Ён Сук перестает слушать оратора с его статистикой и возвращается к собственным воспоминаниям. Шестнадцать лет назад в пещере Даранси нашли одиннадцать трупов, включая тела трех женщин и ребенка. Вокруг них валялись не ружья и не копья, а пожитки из дома: одежда, обувь, ложки, палочки для еды, сковородка, ножницы, ночной горшок, сельскохозяйственные инструменты. Беглецы скрывались в пещере, но Девятый полк их нашел. Солдаты навалили у входа травы, подожгли ее и закрыли пещеру. Люди внутри задохнулись. Вот наконец и нашлось осязаемое доказательство, которое власти уже не могли отрицать, но президент Ро Дэ У приказал снова запечатать пещеру. Улики просто скрыли в буквальном смысле слова.
В 1995 году Провинциальный совет острова опубликовал список — первый в своем роде — с именами 14125 жертв. Перечень был далеко не полный. Чжун Бу, Ю Ри и Сун Су среди жертв не числились: Ён Сук решила, что слишком опасно заявлять об их гибели. Потом, в 1998 году, наступила пятидесятая годовщина событий. Опять проводили поминальные службы, а также фестиваль искусств и религиозные мероприятия, и все это было связано с Третьим апреля. На следующий год новый президент Республики Корея, Ким Дэ Чжун, пообещал, что правительство выделит три миллиарда вон на постройку мемориального парка. Появился лозунг: «Нельзя нести инцидент двадцатого века с собой в двадцать первый век». В конце того года Национальная ассамблея приняла особый закон по расследованию Инцидента 3 апреля на Чеджудо и поминовению жертв. Был создан комитет для опроса выживших жителей острова и тех, кто переехал на материк, в Японию и в США. Были найдены и изучены материалы — например, полицейские и военные отчеты, фотографии, давно лежавшие в учреждениях и архивах Кореи и США. Но только в 2000 году наконец прекратилась уголовная ответственность за обсуждение резни. Следователи несколько раз приходили к Ён Сук, но она отказывалась с ними разговаривать. Тогда они обратились к ее детям и внукам, и те пришли к Ён Сук с той же просьбой. «Долг следующих поколений — принести покой пострадавшим, — сказал ей внук. — Мы справимся с этой задачей, бабушка, но только ты можешь рассказать свою историю. Настало время». Однако для Ён Сук время еще не настало. Даже сейчас она слишком привыкла к своему гневу и горю, чтобы отказываться от них.

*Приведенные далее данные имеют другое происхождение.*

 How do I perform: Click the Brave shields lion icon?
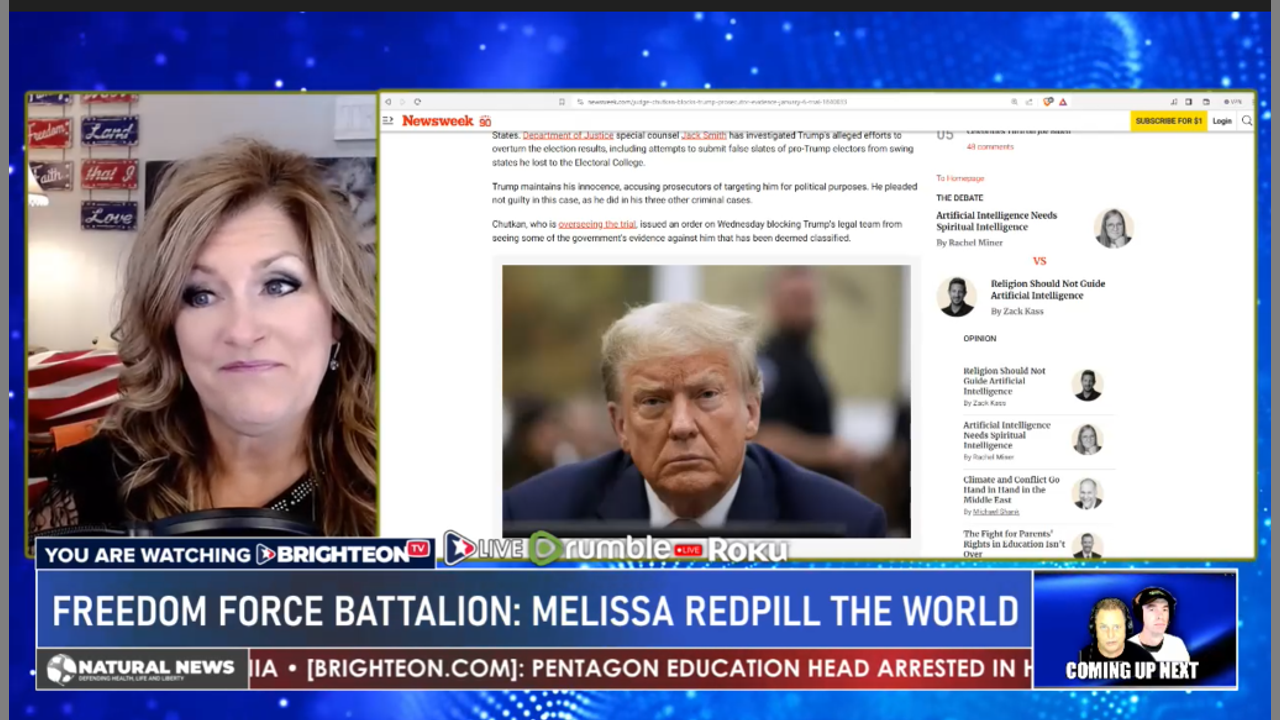(x=1048, y=102)
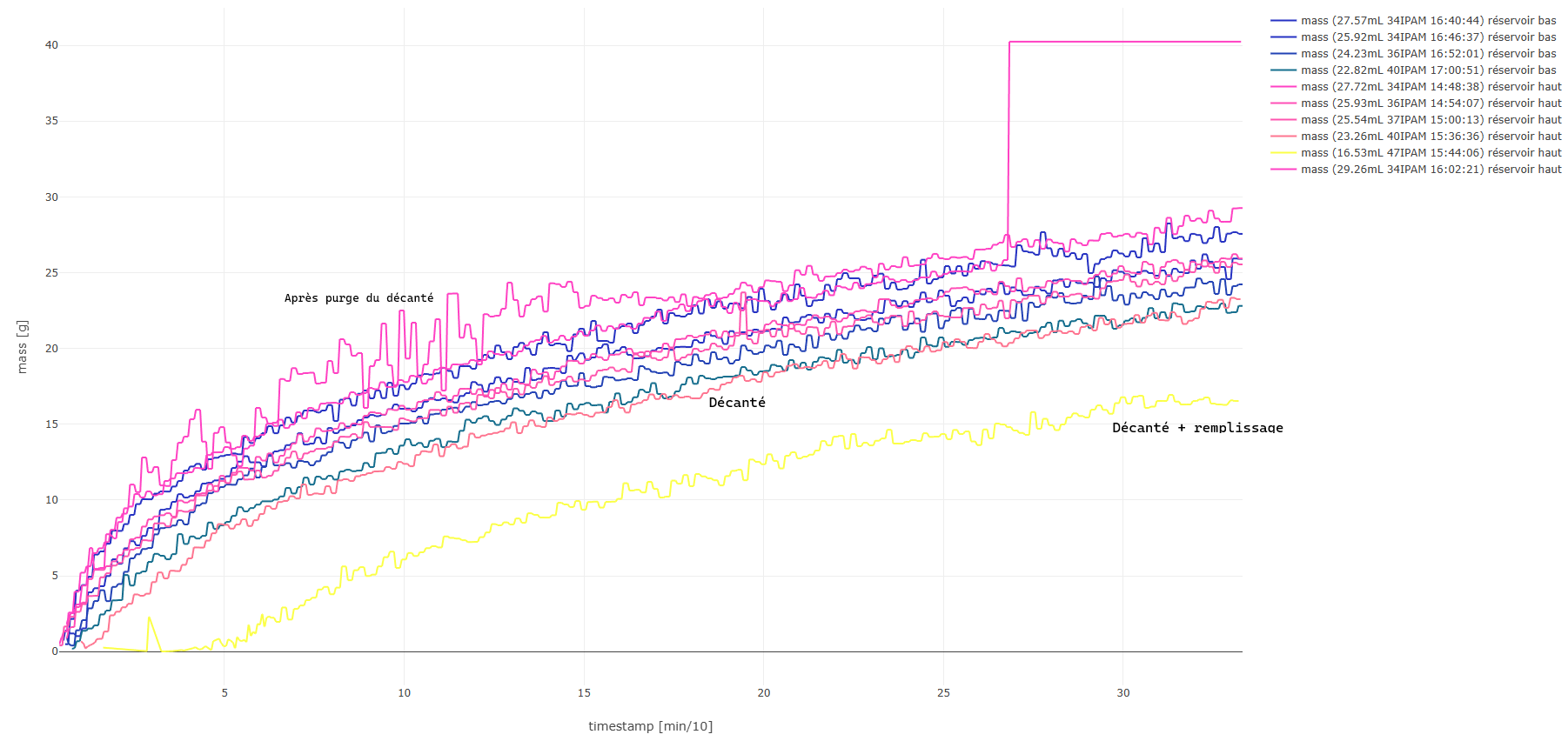The image size is (1568, 741).
Task: Show or hide the 25.54mL 37IPAM 15:00:13 trace
Action: point(1431,120)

На трибуну выходит новый оратор.
— Три года назад центральное правительство сообщило, что собирается объявить Чеджудо Островом мира во всем мире. И вот мы с вами собрались здесь. — Он ждет, пока утихнут аплодисменты. — В том же году деревня Хагуи, после Инцидента третьего апреля разделенная на две части, объявила о взаимном прощении. Больше не будет поселения жертв и поселения преступников, не будет ярлыков «красные» и «антикоммунисты». Жители подали заявление о том, чтобы снова объединить две части деревни в одну. Там построили святилище примирения с тремя каменными памятниками: один напоминает о жертвах японского колониализма, другой славит наших храбрых сыновей, погибших на Корейской войне, а третий посвящен сотням людей с обеих сторон конфликта, погибших во время Инцидента 3 апреля.

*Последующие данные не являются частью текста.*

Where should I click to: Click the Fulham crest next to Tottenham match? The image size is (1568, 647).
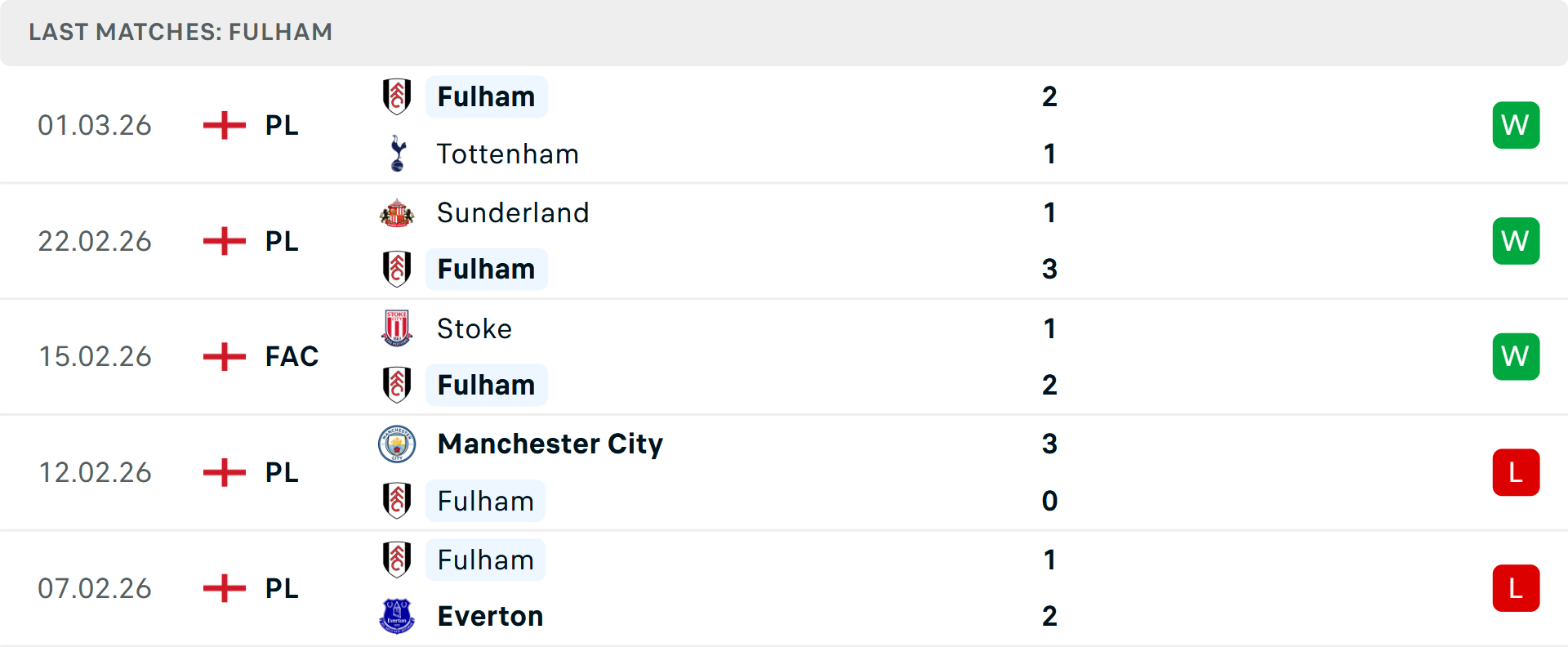pyautogui.click(x=398, y=96)
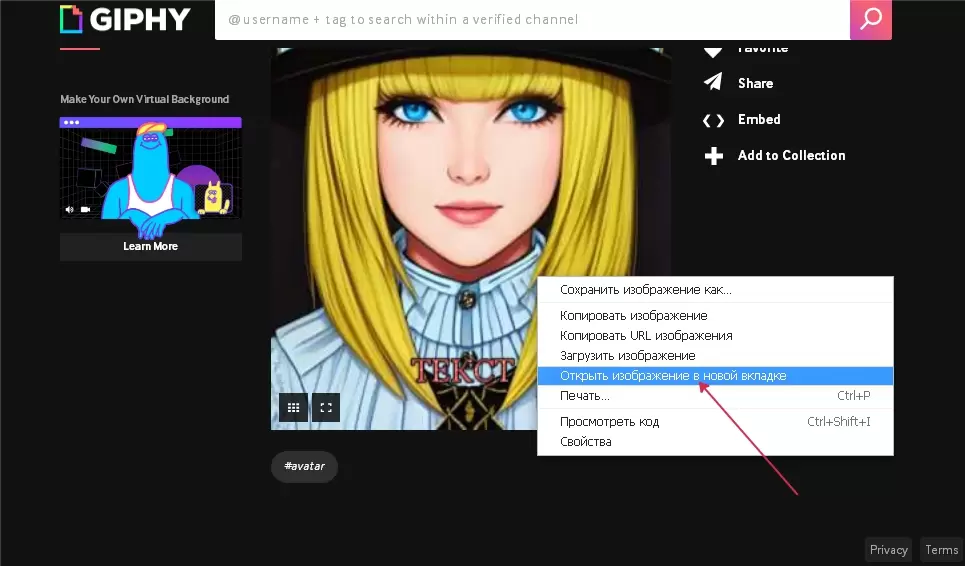
Task: Click the grid icon on the GIF
Action: [293, 407]
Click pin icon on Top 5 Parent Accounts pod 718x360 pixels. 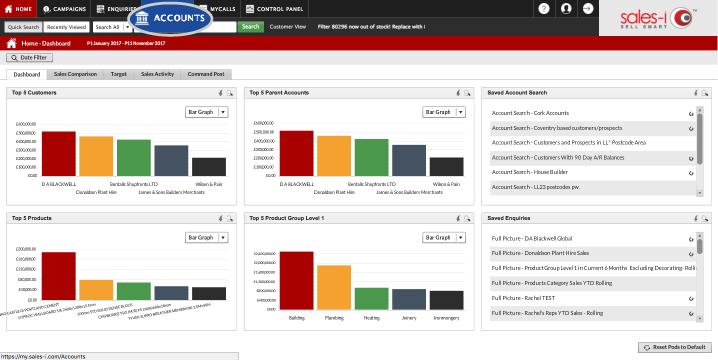coord(458,93)
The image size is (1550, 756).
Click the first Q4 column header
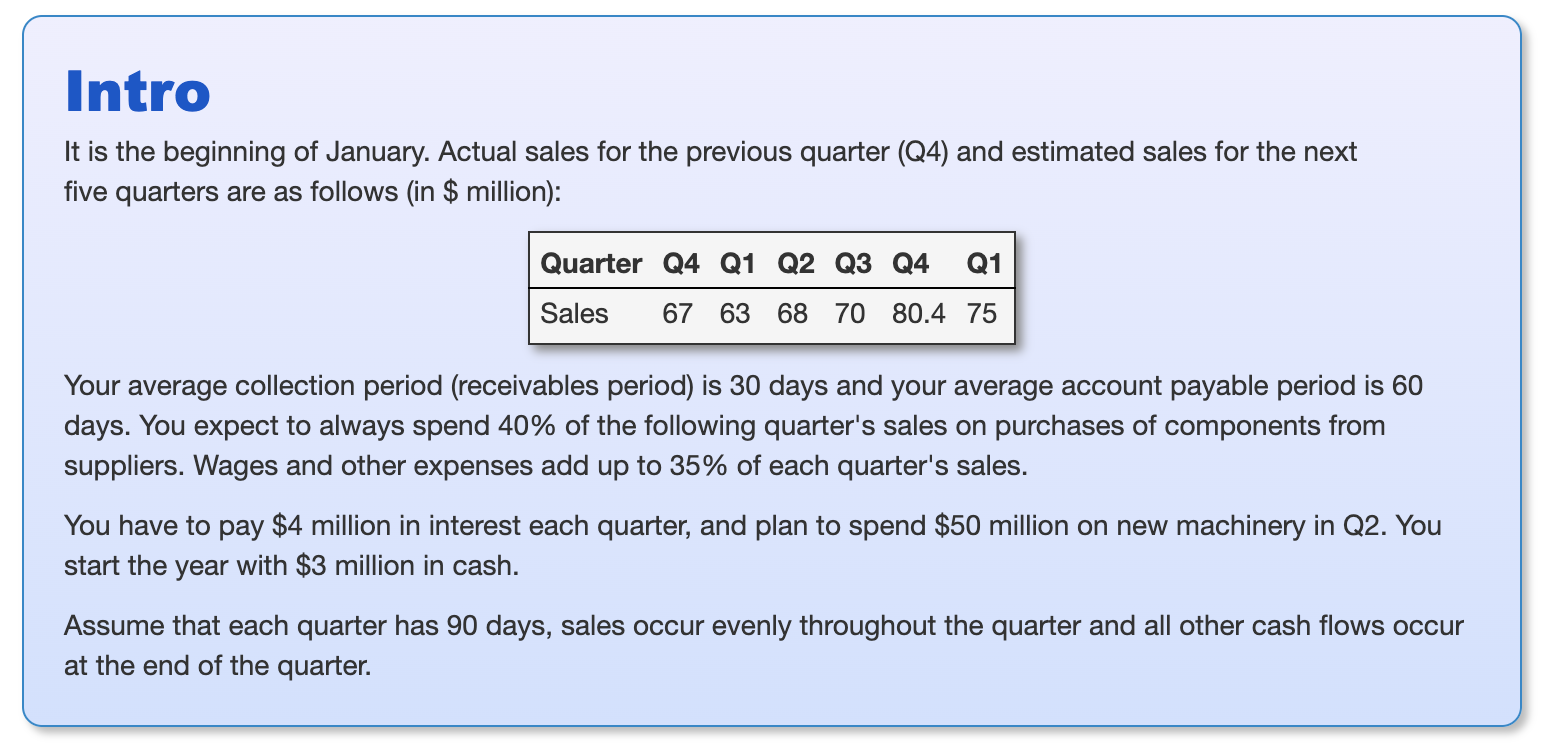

Ён Сук тошнит. Памятнику не изменить ее чувств. Так нечестно — почему жертвы должны прощать тех, кто насиловал, пытал, убивал, сжигал дотла деревни? Разве на Острове мира во всем мире те, кто причинял другим ужасные страдания, не должны признаться и искупить свою вину, вместо того чтобы заставлять вдов и матерей платить за каменные монументы?